Services define how to run your code and connect it to other parts of your infrastructure, both in production and in local development. All configuration reaches your app through environment variables, and the same `specific.hcl` drives `specific dev` locally and `specific deploy` in production.

A typical setup with a public frontend and API:

```hcl specific.hcl theme={null}
build "web" {
  base = "node"
  command = "npm run build"
}

service "web" {
  build = build.web
  command = "npm start"

  endpoint {
    public = true
  }

  env = {
    PORT = port
    API_URL = "https://${service.api.public_url}"
  }

  dev {
    env = {
      API_URL = "http://${service.api.public_url}"
    }
  }
}

build "api" {
  base = "go"
  command = "go build -o api"
}

service "api" {
  build = build.api
  command = "./api"

  endpoint {
    public = true
  }

  env = {
    PORT = port
  }
}
```

* `command` - command to start the server.
* `root` - working directory for service commands, relative to `specific.hcl`. Defaults to the referenced build's `root`, or `"."` if no build.
* `endpoint` - defines a network endpoint (see below).
* `port` - reference to the auto-assigned port; pass it to your server.
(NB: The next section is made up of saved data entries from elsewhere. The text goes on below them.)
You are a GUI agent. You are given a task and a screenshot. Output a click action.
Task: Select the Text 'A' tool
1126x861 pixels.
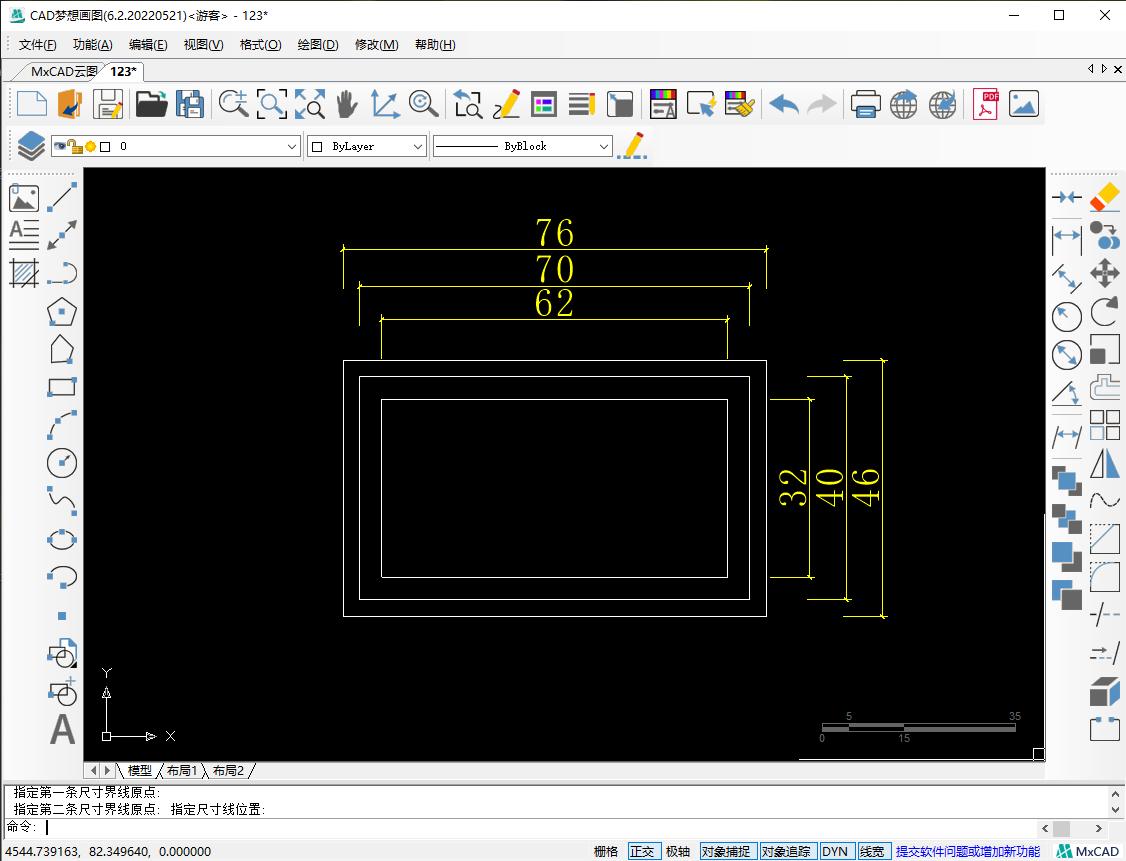tap(62, 730)
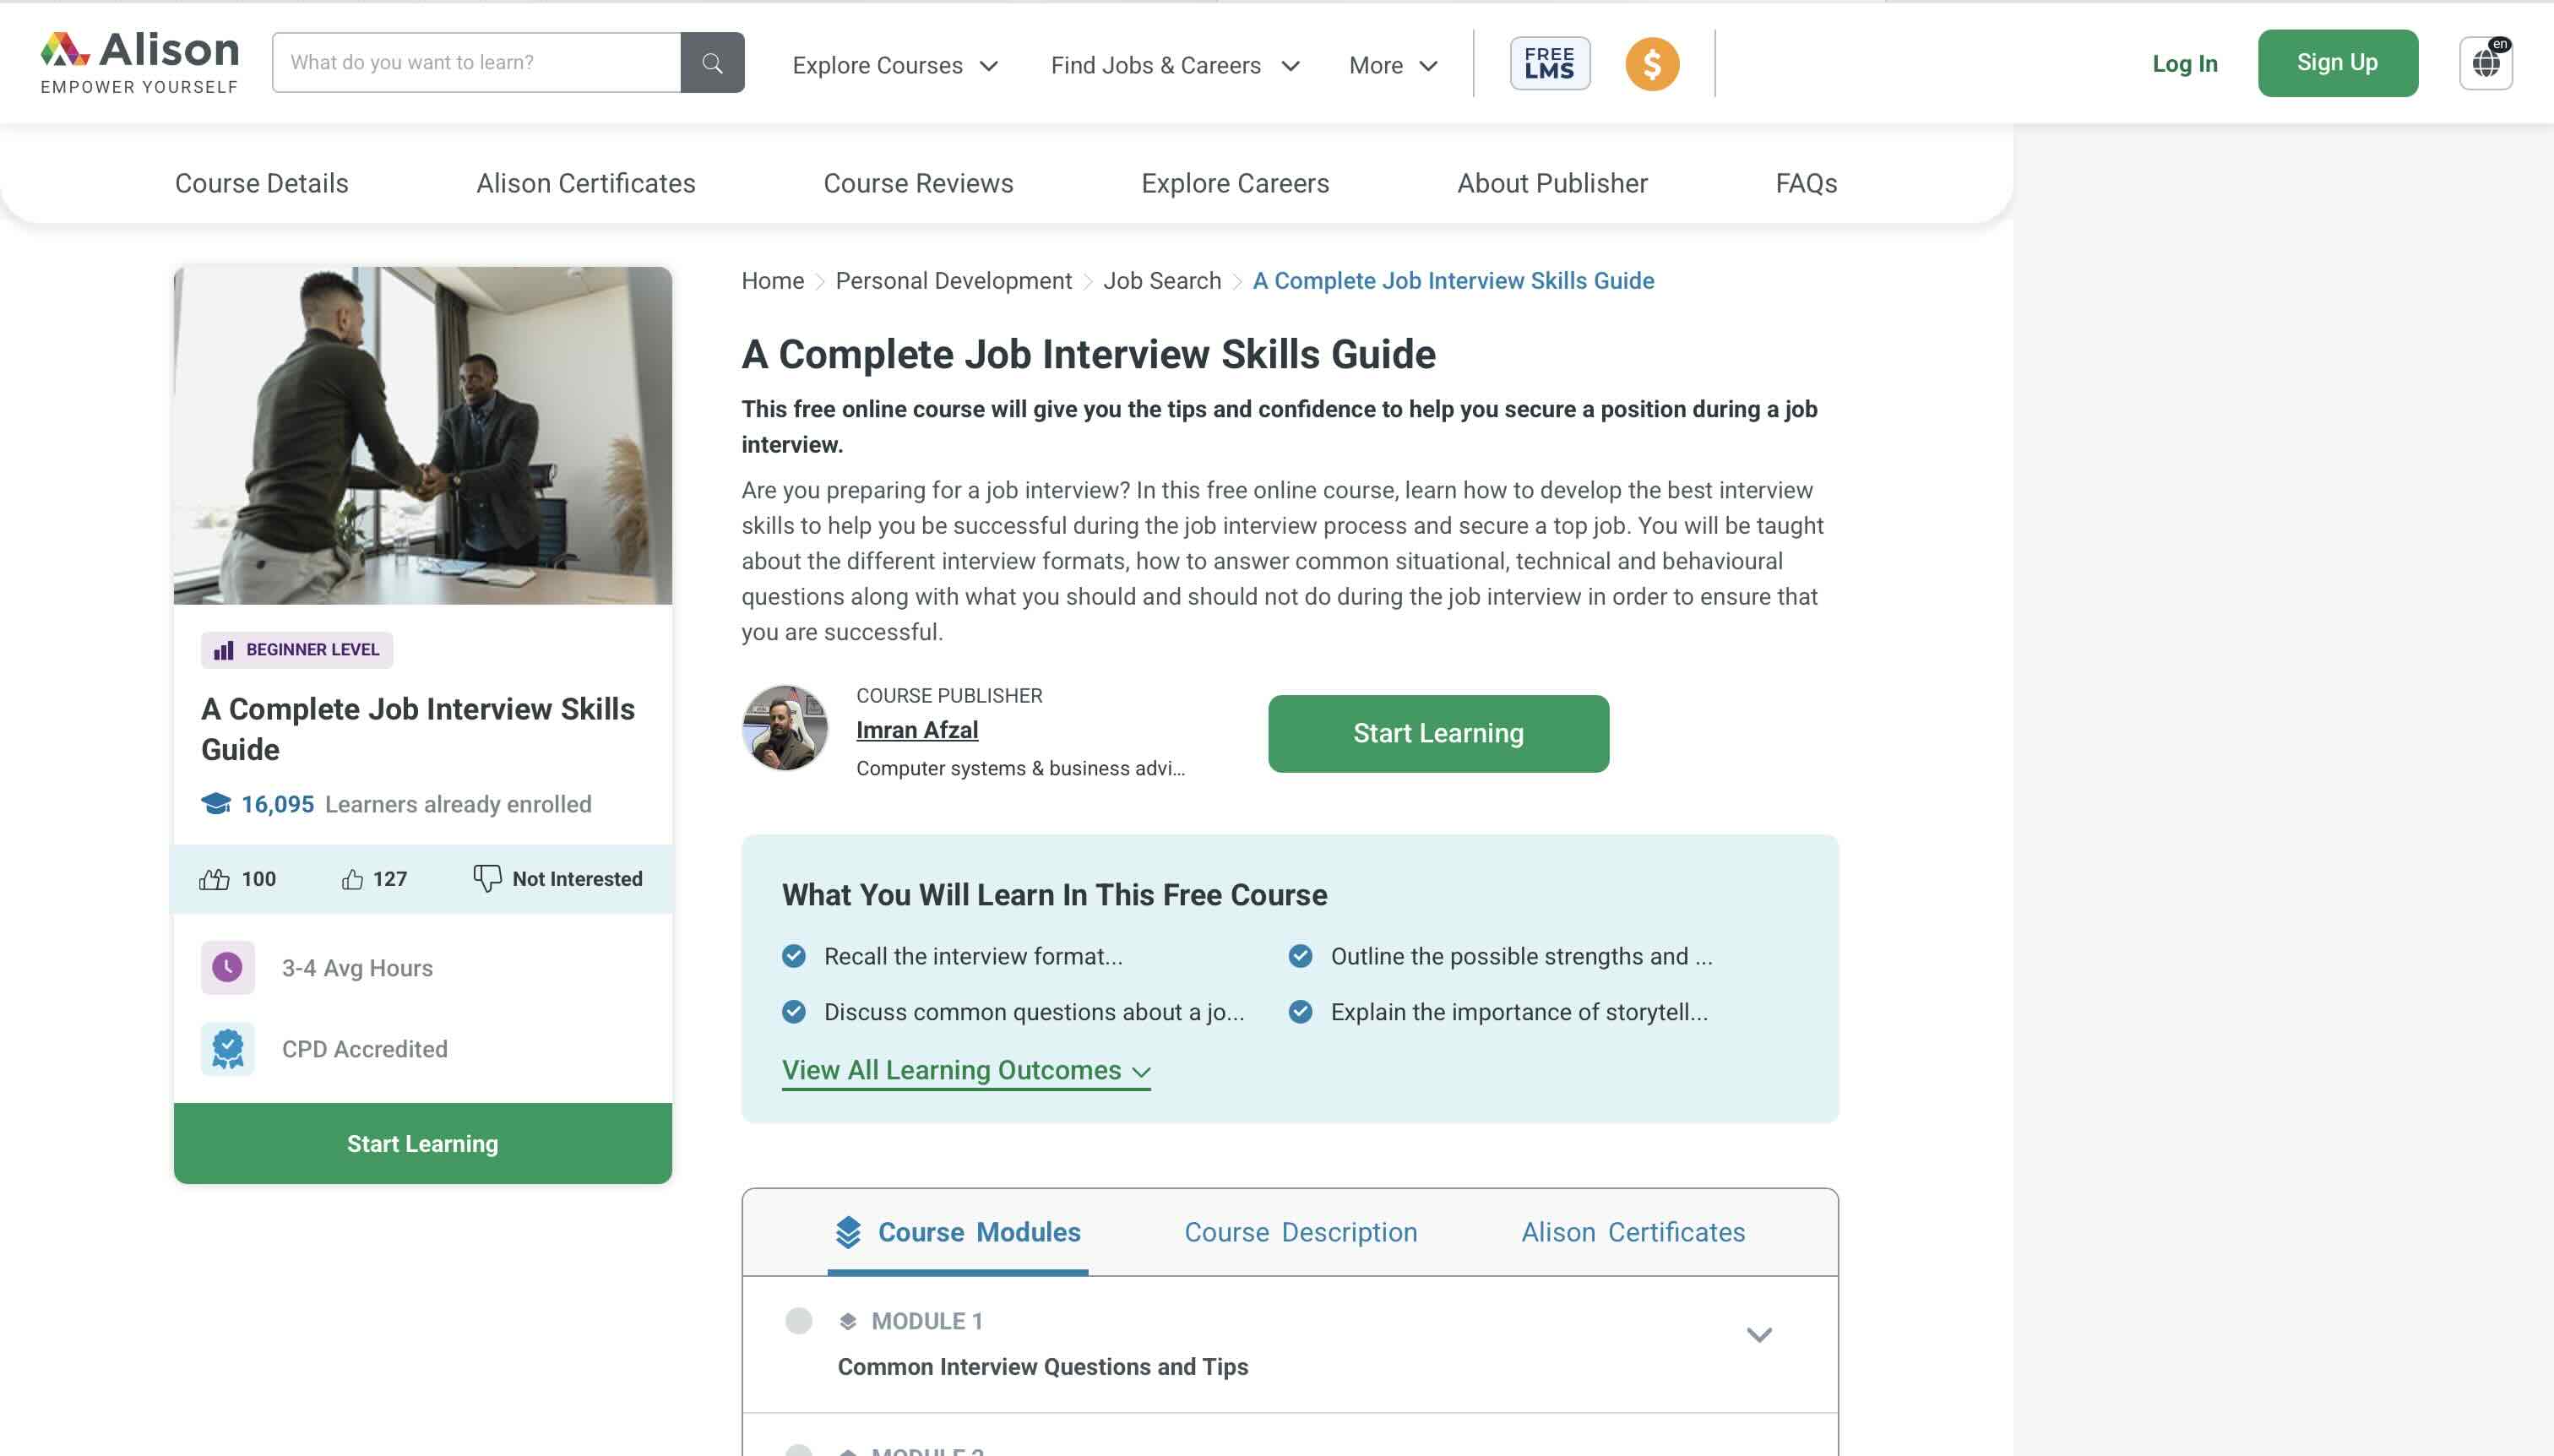Open the Job Search breadcrumb link
2554x1456 pixels.
[1161, 281]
See [Builds](/guides/builds) for the `build` block.

## Endpoints

Endpoints define how a service is accessible over the network.

### Single endpoint

```hcl specific.hcl theme={null}
service "api" {
  build = build.api
  command = "./api"

  endpoint {
    public = true
  }

  env = {
    PORT = port
  }
}
```

* `public = true` makes the endpoint publicly accessible via HTTPS.
* Omitting `public` (or `public = false`) keeps the endpoint internal-only.

Public services are served from a managed `*.spcf.app` URL by default. To attach your own domain, see [Custom domains](/guides/domains).

### Multiple named endpoints

A service can expose multiple endpoints on different ports, each independently public or internal:

```hcl specific.hcl theme={null}
service "api" {
  build = build.api
  command = "./api"

  endpoint "main" {
    public = true
  }

  endpoint "admin" {}

  env = {
    MAIN_PORT = endpoint.main.port
    ADMIN_PORT = endpoint.admin.port
  }
}
```

With multiple endpoints, use `endpoint.<name>.port` instead of `port` to reference each endpoint's port.

### Implicit endpoints

If a service uses `port` in its env vars but has no explicit endpoint blocks, an implicit internal endpoint is created:

```hcl specific.hcl theme={null}
service "worker" {
  build = build.worker
  command = "./worker"

  env = {
    PORT = port  # Creates an implicit internal endpoint
  }
}
```

### Health checks

Add a `health_check` block inside an `endpoint` to tell Specific how to verify the service is healthy. The platform sends an HTTP `GET` to the given path on the endpoint's port; a `2xx` response means healthy.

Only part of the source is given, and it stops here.